Superdense coding is a quantum communication protocol that transmits two classical bits by sending only one qubit, using a pre-shared entangled pair. Alice encodes her two-bit message by applying one of four Pauli operations (I, X, Z, XZ) to her half of a Bell pair, then sends that qubit to Bob. Bob performs a Bell measurement on both qubits to recover the two-bit message with certainty. It is the dual of quantum teleportation: teleportation sends one qubit using two classical bits and shared entanglement; superdense coding sends two classical bits using one qubit and shared entanglement.
Superdense coding demonstrates that entanglement has concrete operational value as a communication resource. The protocol begins with Alice and Bob sharing a Bell pair (|00> + |11>)/sqrt(2), with Alice holding the first qubit and Bob holding the second. Alice wants to send a two-bit classical message — one of {00, 01, 10, 11}. She encodes her message by applying one of four operations to her qubit: I for 00, X for 01, Z for 10, or XZ for 11. Each operation transforms the shared Bell state into a different, orthogonal Bell state.
The four Bell states are: Phi+ = (|00> + |11>)/sqrt(2), Psi+ = (|01> + |10>)/sqrt(2), Phi- = (|00> - |11>)/sqrt(2), Psi- = (|01> - |10>)/sqrt(2). They form an orthonormal basis for the two-qubit Hilbert space. After Alice's encoding, she sends her qubit to Bob. Bob now holds both qubits and performs a Bell measurement — CNOT followed by Hadamard on the first qubit, then computational-basis measurement of both. Because the four Bell states are orthogonal, Bob distinguishes them with certainty and recovers Alice's two-bit message perfectly.
The protocol achieves something classically impossible: sending two bits of information through one quantum channel use. Without entanglement, the Holevo bound limits a single qubit to carrying at most one classical bit of reliable information. The entangled pair provides the extra dimension — Bob already has a qubit that is correlated with Alice's, so when Alice's qubit arrives, Bob has access to the full four-dimensional two-qubit space. The entanglement is consumed: after Bob's measurement, the pair is no longer entangled.

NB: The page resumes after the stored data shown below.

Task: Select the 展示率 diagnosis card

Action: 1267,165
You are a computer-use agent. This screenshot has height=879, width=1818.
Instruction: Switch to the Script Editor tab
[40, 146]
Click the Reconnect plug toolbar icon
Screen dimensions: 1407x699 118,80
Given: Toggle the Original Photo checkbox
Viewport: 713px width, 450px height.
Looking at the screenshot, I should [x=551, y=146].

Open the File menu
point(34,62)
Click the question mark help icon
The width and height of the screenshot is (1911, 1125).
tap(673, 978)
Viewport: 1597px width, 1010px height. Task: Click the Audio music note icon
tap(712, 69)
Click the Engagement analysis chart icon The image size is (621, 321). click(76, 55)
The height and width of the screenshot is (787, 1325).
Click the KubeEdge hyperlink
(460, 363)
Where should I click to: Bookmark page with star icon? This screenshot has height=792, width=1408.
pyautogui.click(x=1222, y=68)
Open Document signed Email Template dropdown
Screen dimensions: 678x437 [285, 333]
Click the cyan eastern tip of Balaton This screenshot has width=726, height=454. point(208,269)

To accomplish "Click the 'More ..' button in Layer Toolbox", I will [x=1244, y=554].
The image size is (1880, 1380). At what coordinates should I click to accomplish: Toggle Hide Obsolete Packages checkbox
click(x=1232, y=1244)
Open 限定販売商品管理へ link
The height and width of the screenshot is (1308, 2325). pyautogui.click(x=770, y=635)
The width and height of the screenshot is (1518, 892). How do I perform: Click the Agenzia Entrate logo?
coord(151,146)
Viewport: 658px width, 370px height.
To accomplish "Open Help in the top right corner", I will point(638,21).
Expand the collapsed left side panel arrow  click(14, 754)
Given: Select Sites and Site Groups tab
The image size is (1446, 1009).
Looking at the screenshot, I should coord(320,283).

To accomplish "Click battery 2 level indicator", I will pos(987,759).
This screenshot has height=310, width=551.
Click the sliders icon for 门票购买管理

Superdense coding and quantum teleportation are dual protocols with an elegant resource symmetry. Teleportation consumes one entangled pair plus two classical bits to transmit one qubit. Superdense coding consumes one entangled pair plus one qubit to transmit two classical bits. In both cases, entanglement serves as a catalyst that enhances the capacity of the other channel. This duality is one of the foundational results of quantum information theory and motivates the study of entanglement as a quantifiable, fungible resource.